Tiziana
La Melia
While visiting Quezon City in May of 2017 I met my friend’s Auntie Lulu. When I asked her about the narrow coffin shaped pond in her garden, she said: that’s where we all came from. Surrounding the pond were plastic basins where some baby turtles lived. Inside the pond lived turtles around eighteen years old. The basins, or bowls, as others refer to them as, reminded me of the ones my grandmother used, that my Auntie Fina later inherited: for soaking clothes to remove stains. They handled these basins mindful of their dutiful potential for containing and nesting the things they took care of.

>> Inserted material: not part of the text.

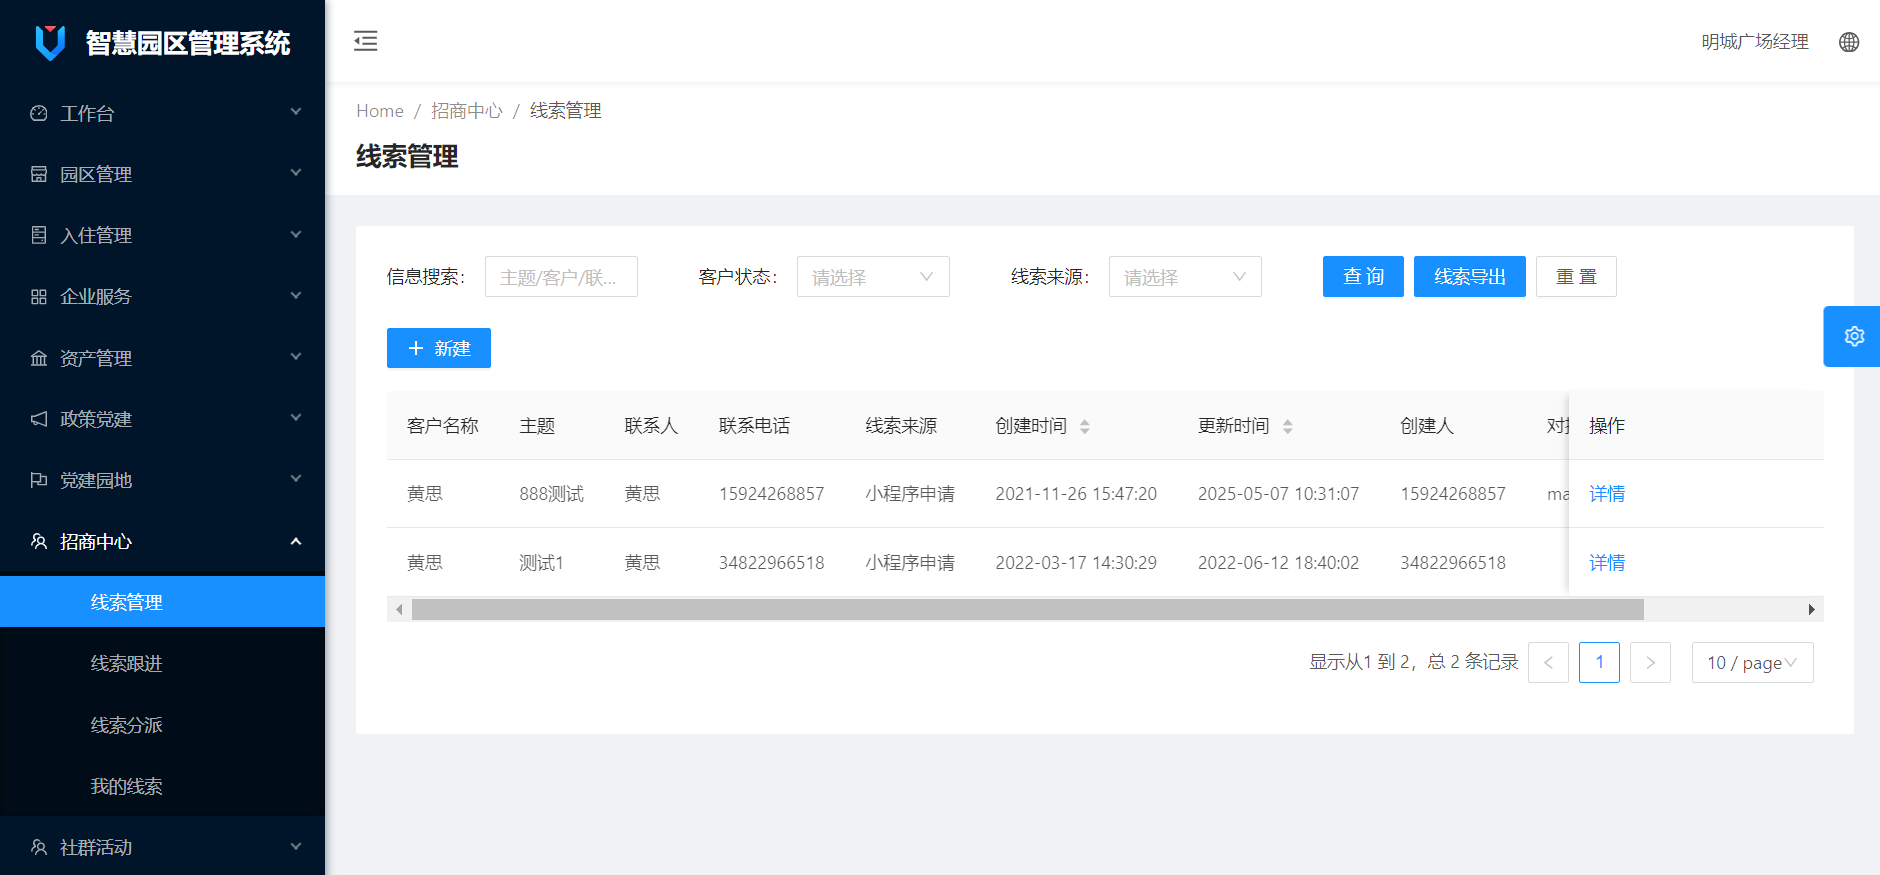
Task: Collapse the sidebar with the menu fold icon
Action: (366, 41)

Self Defence is the collective title of a group of painted works that use the basin as a frame and that make up the main portion of the exhibition. It was initially produced for the Walter Phillips Gallery. The works are not written, but dictated and improvised and painted on plaster using an impure 13th Century mezzo fresco paint application. The title Self Defence refers to the interspecies communication taking place both underground and with the wind, via the pollen and seeds of plants, the exchanges that happen in the garden amongst flowers, bees, worms, “releasing chemical language trails through leaves and roots”*.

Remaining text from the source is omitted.